The scientific article titled “Authorship identification of documents with high content similarity” which was authored by researchers from the Knowledge Discovery Team at Know-Center, has been published in the Scientometrics journal.

The Scientometrics journal is an international Journal for all quantitative aspects of the Science of Science, Communication in Science and Science Policy. Emphasis is placed on investigations in which the development and mechanism of science are studied by statistical mathematical methods. The impact factor for this Q1 journal is 2.147.

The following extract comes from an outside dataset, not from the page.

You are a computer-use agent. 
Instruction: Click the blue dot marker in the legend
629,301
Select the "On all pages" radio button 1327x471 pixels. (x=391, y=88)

The work by Know-Center authors Andi Rexha, Mark Kroell, Hermann Ziak and Roman Kern (from the Knowledge Discovery area at Know-Center) is inspired by the task of associating segments of text to their real authors. In this paper, the focus is on analyzing the way humans judge different writing styles. This analysis can help to better understand this process and thus simulate/mimic such behavior accordingly. The majority of the work done in this field (i.e.authorship attribution, plagiarism detection, etc.) uses content features; whereas this scientific contribution focuses only on the stylometric, i.e. content-agnostic, characteristics of authors. Two pilot studies were conducted to determine whether humans can identify authorship among documents with high content similarity. The authors’ findings could (1) help to improve algorithms such as automatic authorship attribution as well as plagiarism detection, (2) assist forensic experts or linguists to create profiles of writers, or(3) support intelligence applications to analyze aggressive and threatening messages.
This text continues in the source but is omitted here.